Il ministero degli Esteri turco si aspettava la «ritrattazione» della frase di Draghi, come era stato chiesto espressamente al nostro ambasciatore ad Ankara, Massimo Gaiani, ma dopo aver visto che nessun segnale di distensione arrivava dall’Italia sono passati all’attacco diretto mettendo in campo il presidente Erdogan, che non ha mezze misure e, come hanno riferito alla Bbc fonti diplomatiche britanniche, si è circondato solo di consiglieri che gli dicono quello che vuole sentirsi dire. Nessuno osa contraddirlo se non vuole subire le dure conseguenze dell’ira del presidente.

Distrutti i rapporti

Secondo quanto riporta l’emittente di stato Trt, Erdogan, riferendosi sempre alle parole del presidente del Consiglio italiano, ha affermato che hanno distrutto i rapporti tra Turchia e Italia. Il leader turco ha quindi ricordato di essere stato eletto, al contrario di Draghi che – ha sottolineato – è stato nominato e ha invitato il premier italiano a guardare alla sua storia.

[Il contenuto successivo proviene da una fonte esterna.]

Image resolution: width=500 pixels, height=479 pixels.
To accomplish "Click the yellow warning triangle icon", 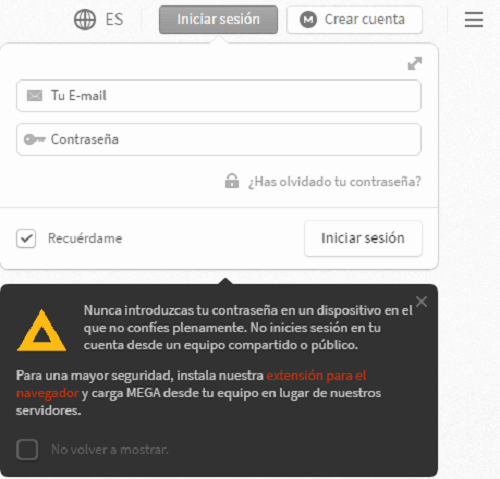I will 41,331.
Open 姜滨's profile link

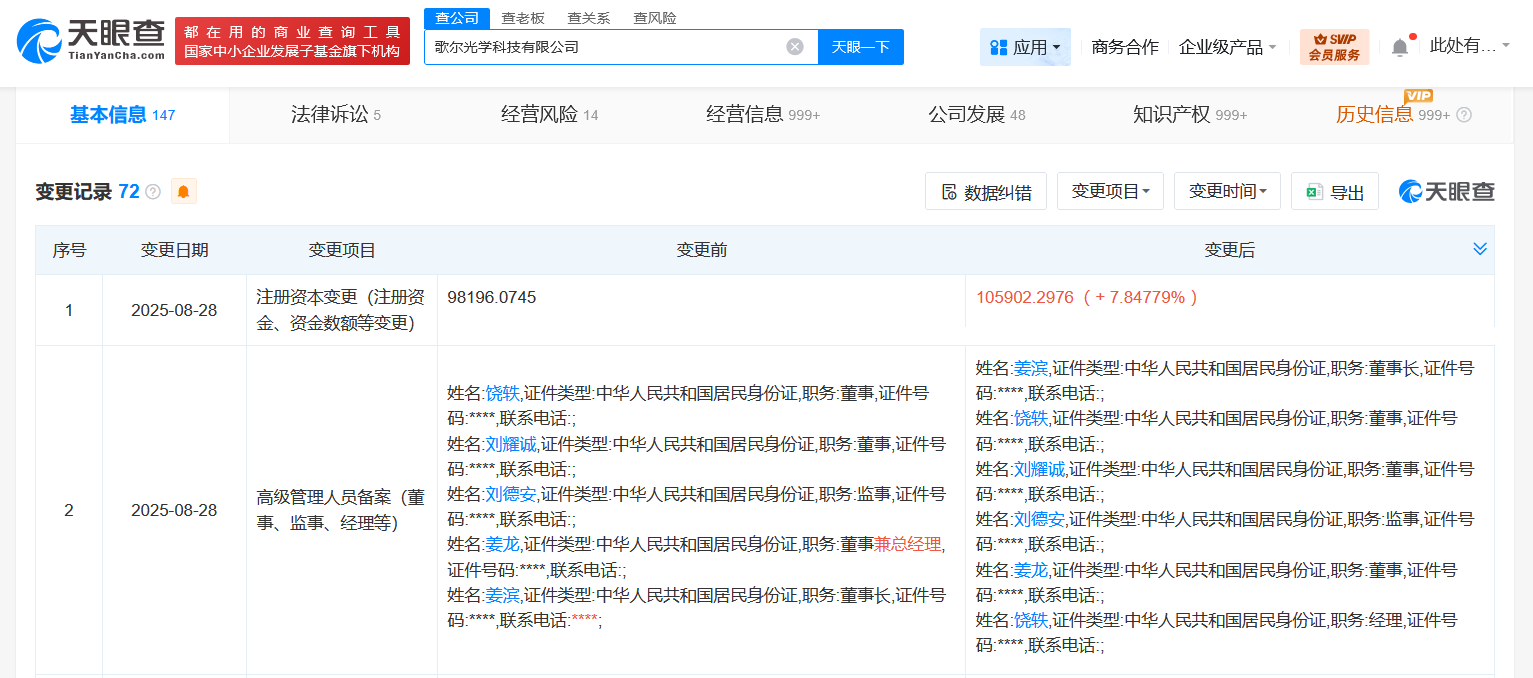click(1029, 367)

Palese il riferimento a Benito Mussolini, evocato nei giorni scorsi dalla stampa (al 90 per cento filogovernativa) di Ankara che ha ricordato all’Italia il proprio passato e rivendicando le numerose elezioni in cui, dal 2002 a oggi, il leader turco è stato eletto, vincendo spesso con percentuali elevate, grazie a un ampio consenso tra gli elettori conservatori islamici dell’interno, soprattutto in Anatolia, mentre gli abitanti delle città come Smirne, Istanbul e Ankara sono rimaste in mano al Chp, il partito laico di Kemal Ataturk, il fondatore della Turchia moderna.

Le proteste

Le tensioni tra Roma e Ankara erano scoppiate lo scorso 8 aprile quando Draghi, parlando del “sofagate” di Ankara nel corso di una conferenza stampa, aveva definito Erdogan un «dittatore di cui però si ha bisogno». Le parole del premier avevano scatenato l’immediata reazione di Ankara. Il ministero degli Esteri turco già in serata aveva convocato l’ambasciatore italiano per esprimere una protesta ufficiale.

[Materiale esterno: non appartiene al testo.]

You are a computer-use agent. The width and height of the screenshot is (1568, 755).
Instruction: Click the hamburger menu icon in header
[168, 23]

«Condanniamo con forza le inaccettabili parole del premier nominato italiano sul nostro presidente eletto», aveva aggiunto il ministro degli Esteri turco, Mevlut Cavusoglu, mentre il vice presidente turco, Fuat Oktay, riferendosi al fascismo, aveva invitato Draghi a «guardare al passato del suo paese per vedere cos'è una dittatura».

Il giorno successivo fonti informate avevano parlato di diplomazie al lavoro per “ricucire” quella che viene definita una crisi senza precedenti" nei rapporti tra Roma e Ankara.

Le dichiarazioni di Draghi hanno suscitato reazioni di indignazione da parte di diversi esponenti della classe politica e delle autorità turche. Il leader ultraconservatore Devlet Bahceli, del partito del Movimento nazionalista (Mhp), un tempo vicino al gruppo dei Lupi Grigi di Ali Agca, l’attentatore di Papa Wojtyla e oggi principale partner di coalizione di Erdogan, ha detto ai membri del suo gruppo parlamentare che le dichiarazioni di Draghi rivelano «un’ammirazione segreta per Mussolini». 

Non resta che aspettare le prossime mosse diplomatiche ed economiche tra i due contendenti.